Your contributions, however, have not been confined to physics and the history of science. You have helped design buildings--Youngchild Hall in the early sixties and the Buchanan-Kiewit Recreation Center in the early eighties. You coached the tennis team for several years, and--on your return from one of your many trips--you maliciously introduced your squash opponents to the Australian ball, which has the consistency of a turtle egg. You have supported Freshman Studies, insured that Thomas Kuhn would receive ongoing royalty checks, honored Sir Isaac with the establishment of the Society of S.I.N., and have strengthened and served Lawrence's foreign study centers, first as the director of the Eningen Center in Germany and then--several times--as director of the London Center.
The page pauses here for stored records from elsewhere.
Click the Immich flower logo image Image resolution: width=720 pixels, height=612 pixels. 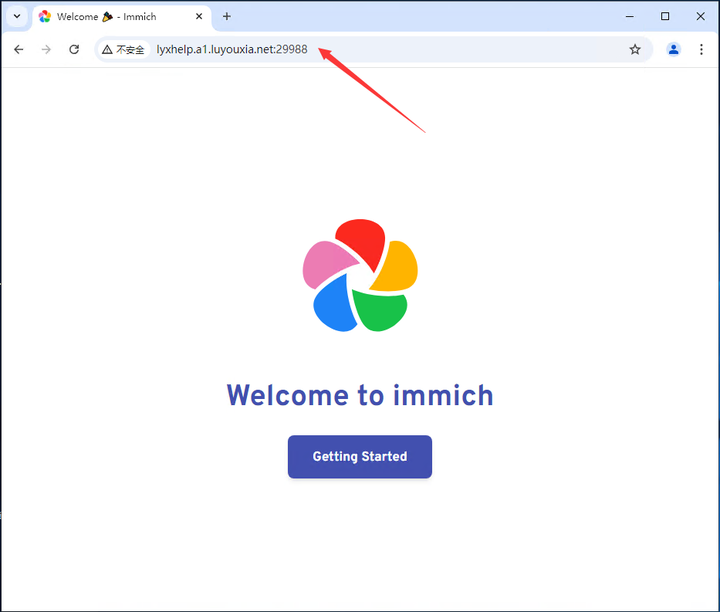pos(360,275)
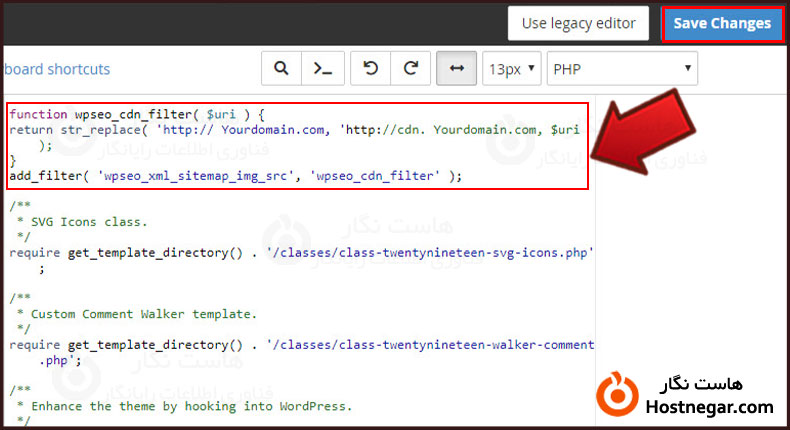Click the Use legacy editor button
Image resolution: width=790 pixels, height=430 pixels.
(579, 23)
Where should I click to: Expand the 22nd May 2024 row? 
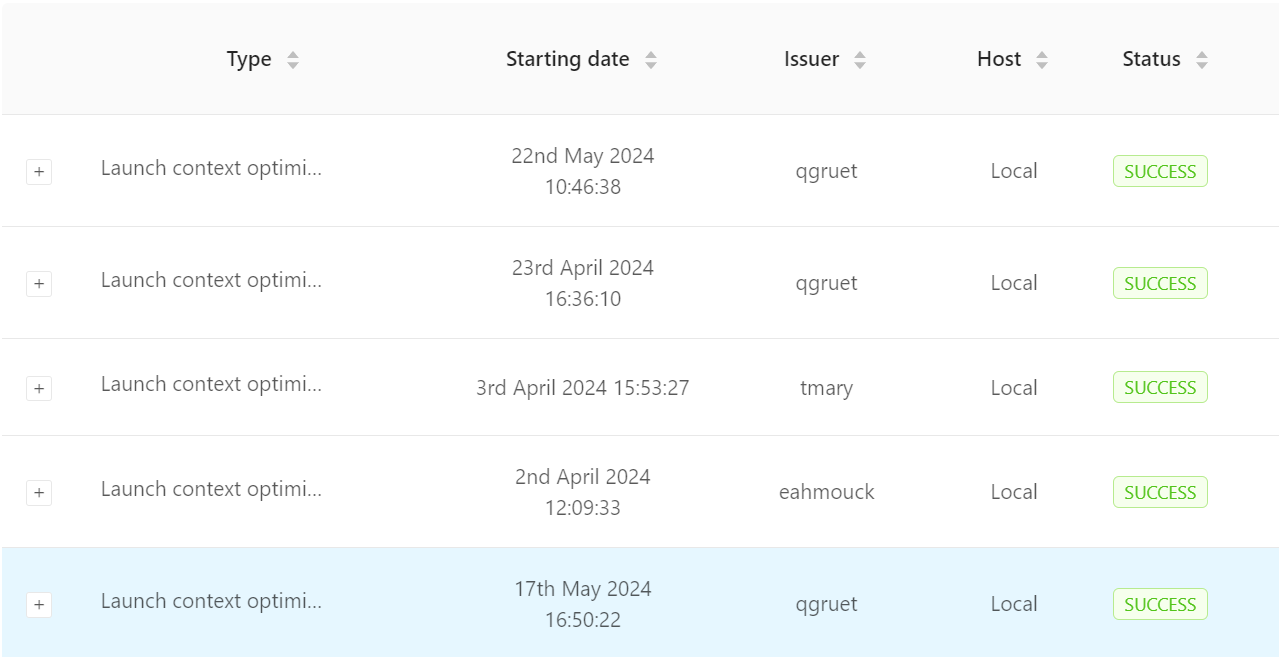tap(39, 172)
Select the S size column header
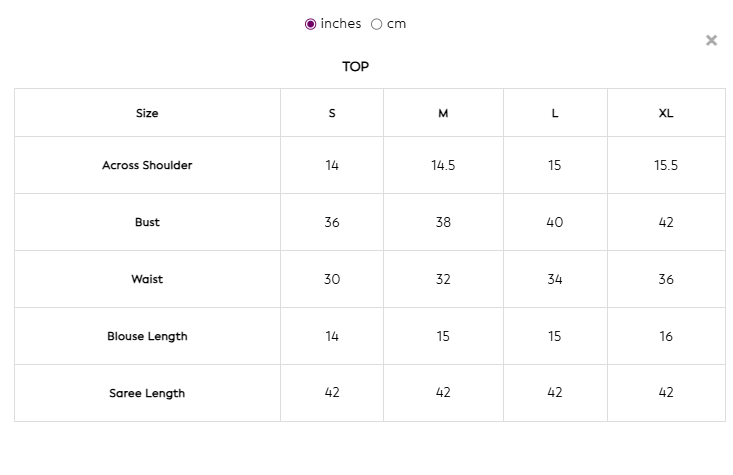Viewport: 733px width, 475px height. tap(332, 113)
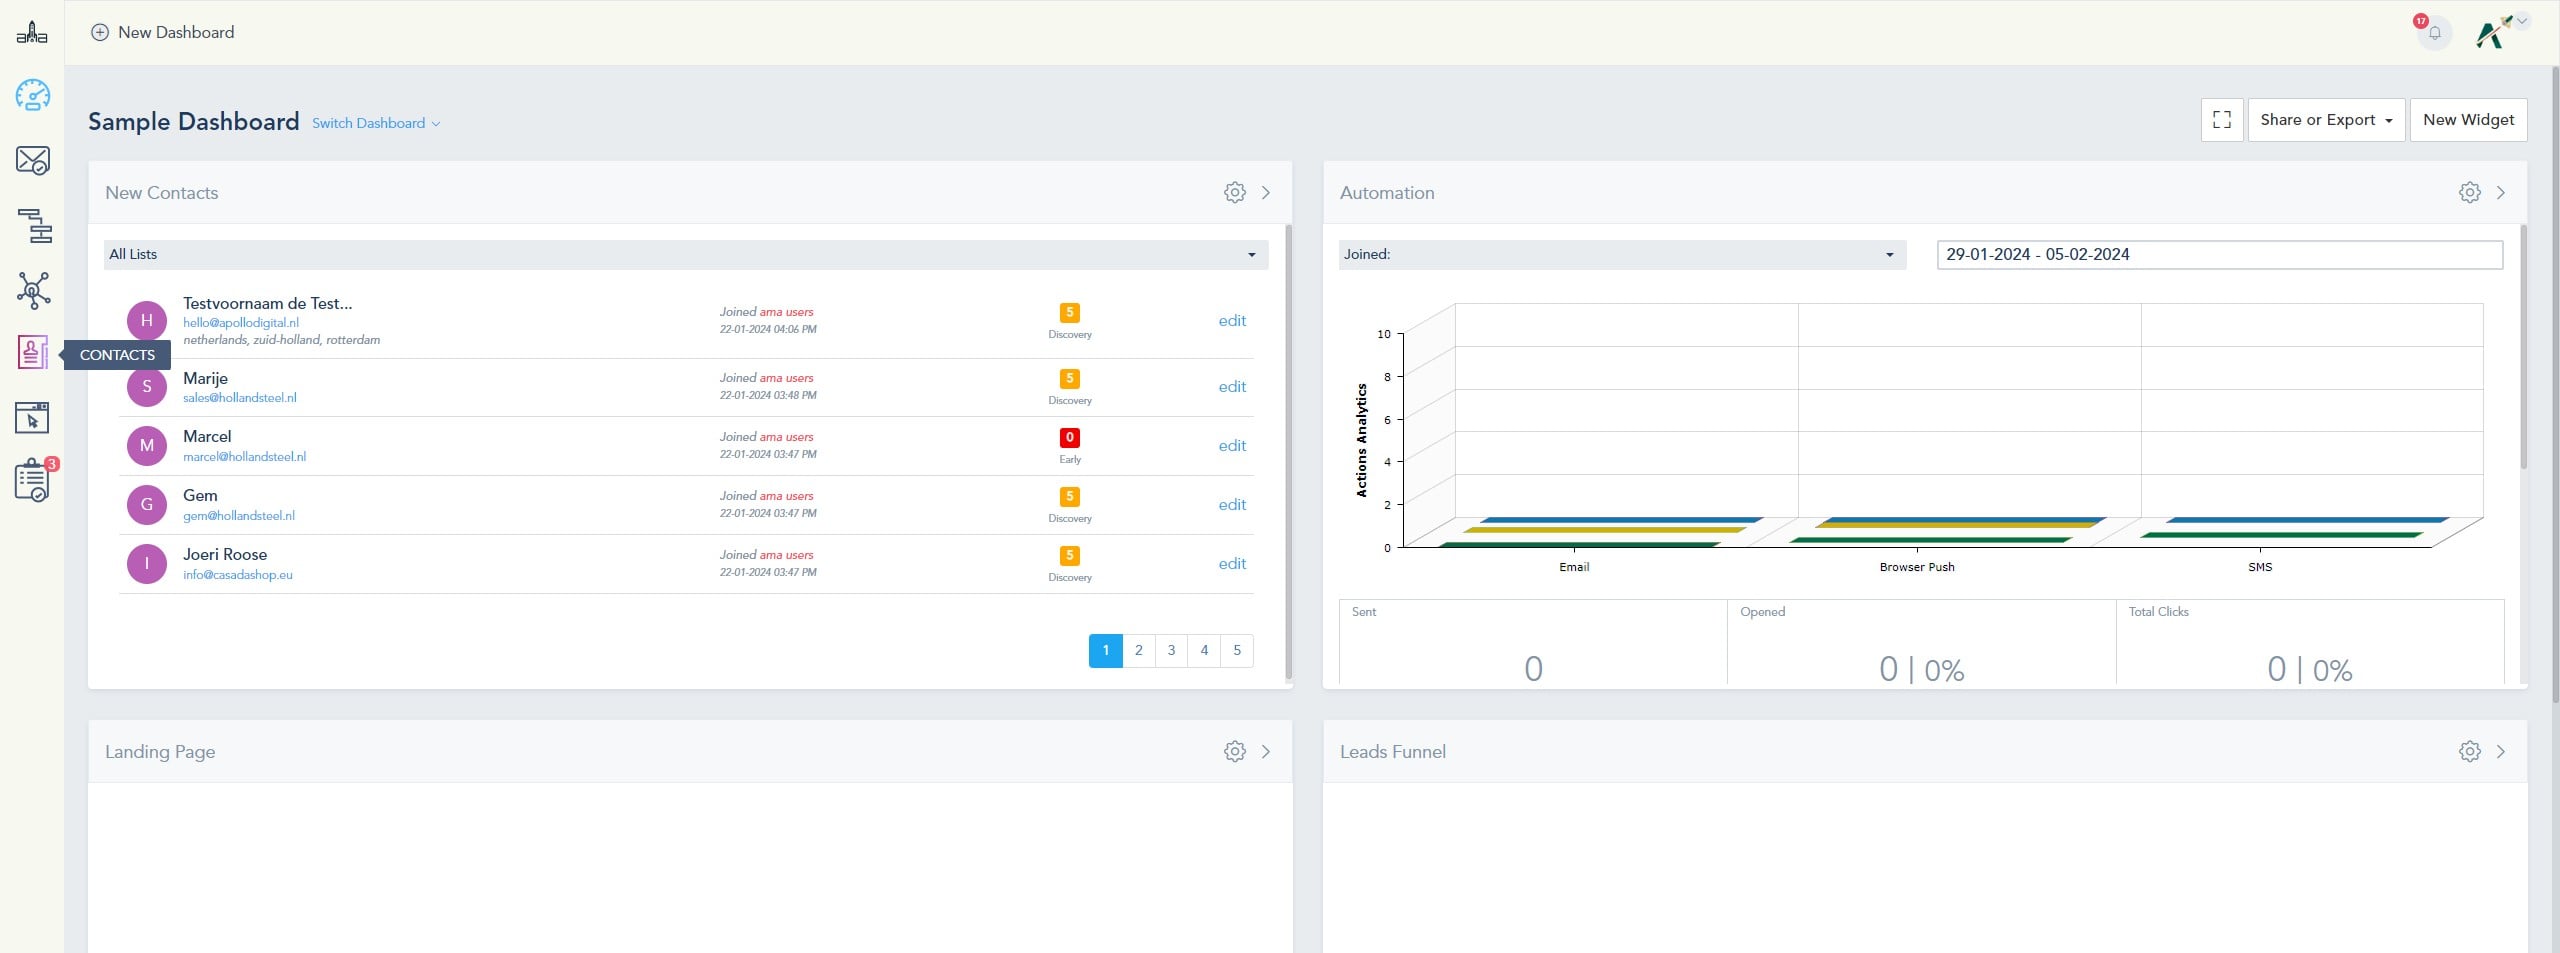This screenshot has height=953, width=2560.
Task: Click the New Widget button
Action: pos(2467,120)
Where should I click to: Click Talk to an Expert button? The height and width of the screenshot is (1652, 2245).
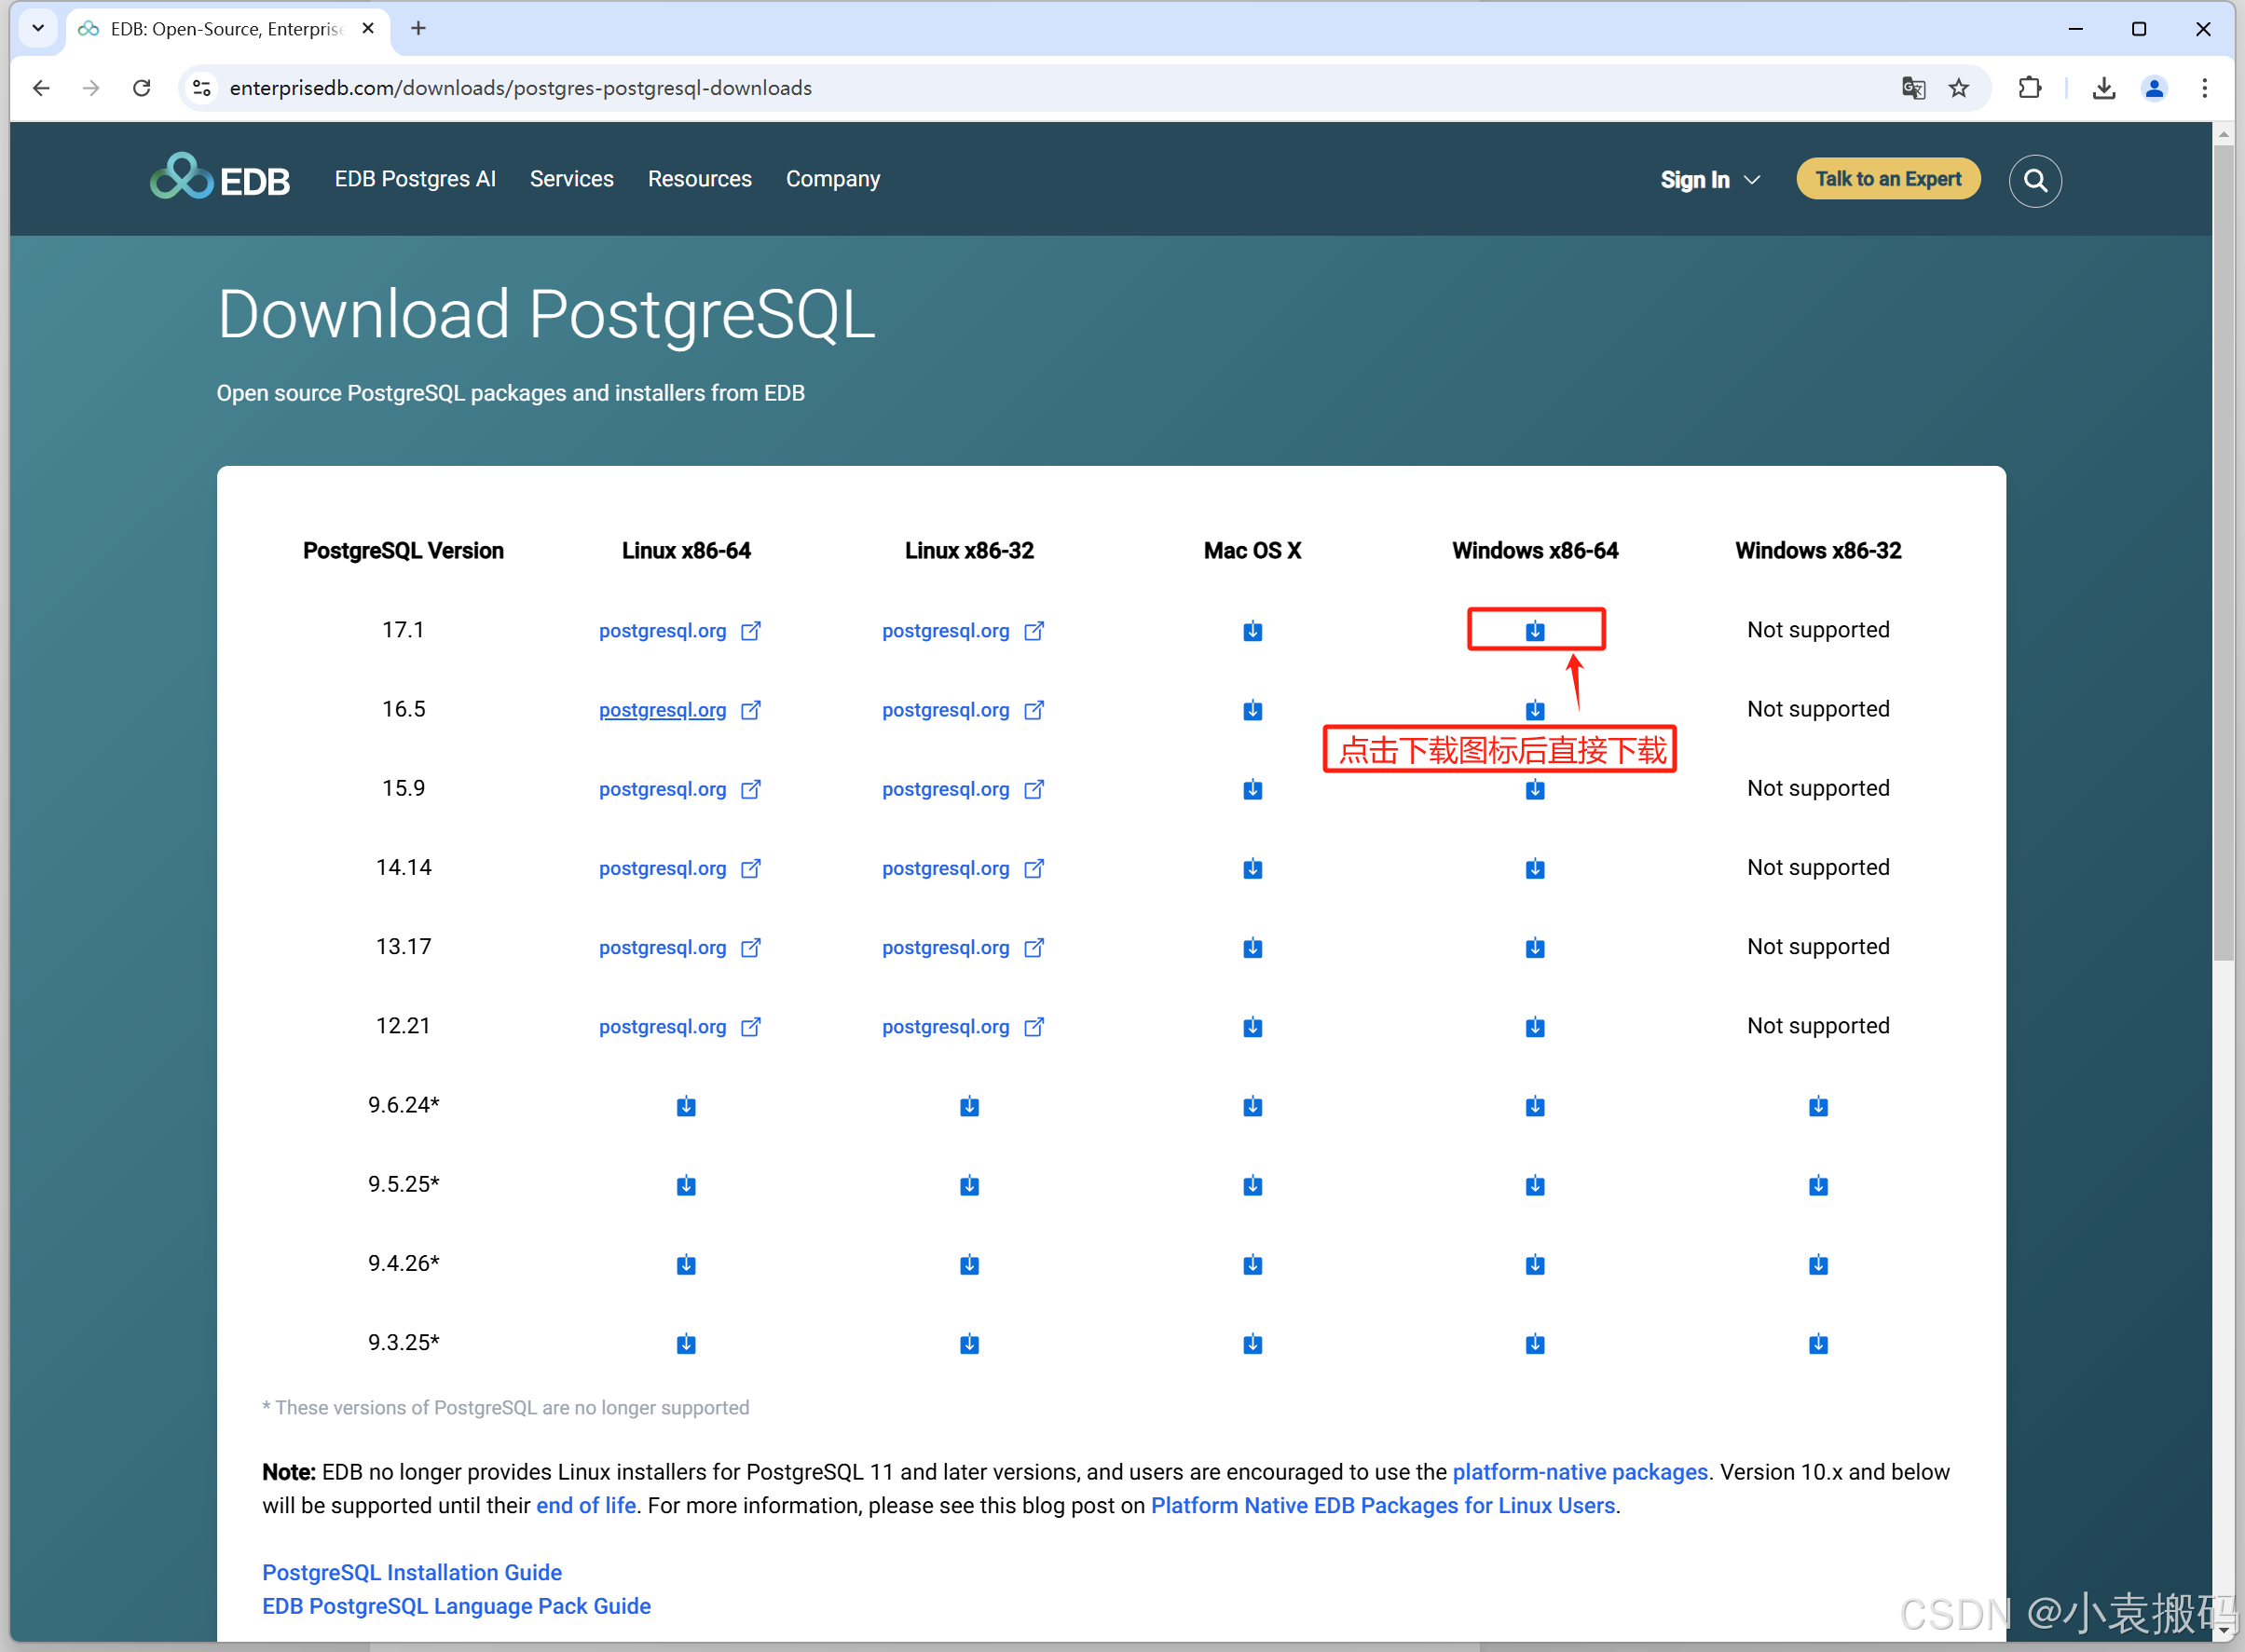click(1889, 180)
Above all, you have been a patient, nurturing, and engaging teacher and advisor for generations of Lawrence students, and, through your constant good humor you have helped us all maintain a healthy perspective on our work and, even more, on our lives. Through you, I have come to appreciate, with Boswell, that 'no innocent species of wit or pleasantry should be suppressed; and that a good pun may be admitted among the smaller excellencies of lively conversation.' Your conversation has been and will remain ever lively.

By the authority vested in me, I now confer upon you the degree of Master of Arts, ad eundem, and admit you to its rights, its privileges, and its obligations."